LinuxBug hat geschrieben:Nanna hat geschrieben:Zudem kann man sich mal fragen, ob Respektlosigkeit gegenüber Lebewesen nicht auch ein Hemmnis bei der - ich nenne es mal so - "Entrohung" der Gesellschaft ist.
Klär mich bitte auf: Warum sollte die Gesellschaft verroht sein? Weil sich die Mehrheit lieber um ihre eigenen Probleme kümmert, als die Welt für alle andere zu verbessern oder wieso?
Bis vor nicht allzulanger Zeit waren Prügelstrafen in der Schule noch üblich, Vergewaltigung in der Ehe nicht strafbar und Gewalt in Familien ist heute noch ein alltäglicheres Phänomen als man glaubt. Also ja, rohes Verhalten gibt es trotz Fortschritten nach wie vor.

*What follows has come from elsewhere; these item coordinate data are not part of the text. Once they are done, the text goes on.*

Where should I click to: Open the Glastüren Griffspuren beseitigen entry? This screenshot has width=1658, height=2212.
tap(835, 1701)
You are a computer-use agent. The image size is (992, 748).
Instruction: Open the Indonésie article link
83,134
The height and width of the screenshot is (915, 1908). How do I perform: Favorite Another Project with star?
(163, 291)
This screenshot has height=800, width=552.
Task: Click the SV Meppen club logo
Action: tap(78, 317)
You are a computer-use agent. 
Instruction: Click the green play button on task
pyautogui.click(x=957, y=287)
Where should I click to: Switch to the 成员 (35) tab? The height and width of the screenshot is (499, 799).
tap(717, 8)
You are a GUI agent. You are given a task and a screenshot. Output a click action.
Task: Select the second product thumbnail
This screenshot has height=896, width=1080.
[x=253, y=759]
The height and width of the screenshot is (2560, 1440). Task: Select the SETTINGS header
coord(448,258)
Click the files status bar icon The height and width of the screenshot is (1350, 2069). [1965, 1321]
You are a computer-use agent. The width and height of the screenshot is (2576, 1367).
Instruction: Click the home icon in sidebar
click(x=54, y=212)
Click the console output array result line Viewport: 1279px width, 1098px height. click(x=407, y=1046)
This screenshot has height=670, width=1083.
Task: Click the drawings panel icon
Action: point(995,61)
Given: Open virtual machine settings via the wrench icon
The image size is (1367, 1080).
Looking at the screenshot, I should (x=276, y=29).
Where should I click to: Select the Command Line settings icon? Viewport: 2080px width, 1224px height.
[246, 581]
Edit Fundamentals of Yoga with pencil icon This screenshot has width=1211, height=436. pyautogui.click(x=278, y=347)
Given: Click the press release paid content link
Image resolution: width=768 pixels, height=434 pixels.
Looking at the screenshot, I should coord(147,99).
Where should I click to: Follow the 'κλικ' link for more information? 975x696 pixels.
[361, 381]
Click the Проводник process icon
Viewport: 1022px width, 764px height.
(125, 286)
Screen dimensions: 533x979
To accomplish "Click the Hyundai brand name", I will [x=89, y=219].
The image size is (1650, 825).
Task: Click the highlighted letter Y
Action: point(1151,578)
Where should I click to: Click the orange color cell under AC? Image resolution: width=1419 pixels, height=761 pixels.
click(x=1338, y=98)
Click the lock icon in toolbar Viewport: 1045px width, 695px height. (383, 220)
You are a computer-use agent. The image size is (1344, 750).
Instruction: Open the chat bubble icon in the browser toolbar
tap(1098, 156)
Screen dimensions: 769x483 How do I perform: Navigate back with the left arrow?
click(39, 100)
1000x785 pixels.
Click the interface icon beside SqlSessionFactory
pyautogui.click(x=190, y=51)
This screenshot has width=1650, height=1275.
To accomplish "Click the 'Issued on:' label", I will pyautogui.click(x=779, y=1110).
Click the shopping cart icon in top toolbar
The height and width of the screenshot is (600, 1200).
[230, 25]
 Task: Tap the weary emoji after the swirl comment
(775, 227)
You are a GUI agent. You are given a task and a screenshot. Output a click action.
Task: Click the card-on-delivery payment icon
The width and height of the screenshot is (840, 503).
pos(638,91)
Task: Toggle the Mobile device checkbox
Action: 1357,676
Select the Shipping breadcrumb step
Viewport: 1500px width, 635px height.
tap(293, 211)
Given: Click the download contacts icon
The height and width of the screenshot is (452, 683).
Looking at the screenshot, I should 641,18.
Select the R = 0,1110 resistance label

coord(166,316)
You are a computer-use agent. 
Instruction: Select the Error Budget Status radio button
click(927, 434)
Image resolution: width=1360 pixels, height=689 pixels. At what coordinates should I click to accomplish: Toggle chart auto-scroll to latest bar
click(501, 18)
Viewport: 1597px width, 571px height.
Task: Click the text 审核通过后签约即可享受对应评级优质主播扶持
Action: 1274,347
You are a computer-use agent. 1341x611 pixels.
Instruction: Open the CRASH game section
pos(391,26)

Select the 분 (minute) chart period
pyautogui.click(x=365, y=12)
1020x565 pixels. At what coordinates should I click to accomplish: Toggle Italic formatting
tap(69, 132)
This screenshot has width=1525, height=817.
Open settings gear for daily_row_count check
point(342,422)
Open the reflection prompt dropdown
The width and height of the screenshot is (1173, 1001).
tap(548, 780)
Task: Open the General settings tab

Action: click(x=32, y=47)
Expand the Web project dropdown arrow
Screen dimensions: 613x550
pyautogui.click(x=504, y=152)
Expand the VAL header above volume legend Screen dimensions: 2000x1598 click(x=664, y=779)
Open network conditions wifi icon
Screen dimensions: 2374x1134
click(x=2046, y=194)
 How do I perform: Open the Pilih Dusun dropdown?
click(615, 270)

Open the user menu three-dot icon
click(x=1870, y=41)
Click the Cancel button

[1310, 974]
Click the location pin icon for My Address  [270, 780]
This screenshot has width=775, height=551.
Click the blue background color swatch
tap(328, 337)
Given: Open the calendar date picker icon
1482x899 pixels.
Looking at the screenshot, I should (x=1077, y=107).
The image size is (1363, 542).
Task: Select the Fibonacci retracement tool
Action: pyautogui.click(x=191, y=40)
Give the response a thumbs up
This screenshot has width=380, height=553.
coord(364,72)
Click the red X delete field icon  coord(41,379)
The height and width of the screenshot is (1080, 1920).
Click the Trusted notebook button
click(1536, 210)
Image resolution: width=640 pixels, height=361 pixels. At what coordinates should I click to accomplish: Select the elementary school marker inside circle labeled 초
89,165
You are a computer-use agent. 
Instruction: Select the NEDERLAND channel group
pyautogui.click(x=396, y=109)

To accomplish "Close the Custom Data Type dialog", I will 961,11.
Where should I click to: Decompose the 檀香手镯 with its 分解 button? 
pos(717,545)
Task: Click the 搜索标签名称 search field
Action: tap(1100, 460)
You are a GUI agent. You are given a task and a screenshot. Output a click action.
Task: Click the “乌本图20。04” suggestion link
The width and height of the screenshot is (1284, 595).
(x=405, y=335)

Ich denke schon, dass gewalttätiges Verhalten gegenüber anderen Lebewesen einen Einfluss darauf hat, wie wir auch als Menschen miteinander umgehen. Das heißt nicht, dass ich den Verzehr von Tieren für Gewaltprobleme in der Gesellschaft als Alleinursache hinstelle, aber da gäbe es viel Potential, Respekt gegenüber anderen Lebewesen als allgemeine Tugend zu demonstrieren und damit ein gesellschaftliches Signal gegen jegliche Gewalt zu setzen. Ich kann mich erinnern, dass die Kinder in meiner Schule auch die gewalttätigsten gegen Menschen waren, die es lustig fanden, die Nachbarskatze am Schwanz durch die Luft zu schleudern. Der Zusammenhang ist jetzt auch nicht so kompliziert, denke ich. Ich frage mich auch, wie viel Schaden die Gesellschaft mit sich herumträgt, weil aus den Schlachthöfen alle vier bis fünf Jahre traumatisierte Arbeiter herauskommen, die durch neue ersetzt werden müssen, weil sie die Arbeit nicht packen.
Die beiden Beiträge zuvor wurden geschrieben, während ich diesen Beitrag verfasst habe. Daher noch eine Frage zu dem neusten Beitrag von dir, LinuxBug: Wenn ich mir deine Argumentation zu eigen mache (tot ist tot, egal, ob die vorher gelitten haben): Welchen rationalen Grund außer der Drohung mit Strafverfolgung gibt es für mich, dir nicht ein Stück Blei in den Kopf zu jagen, um meine politische Position durchzusetzen?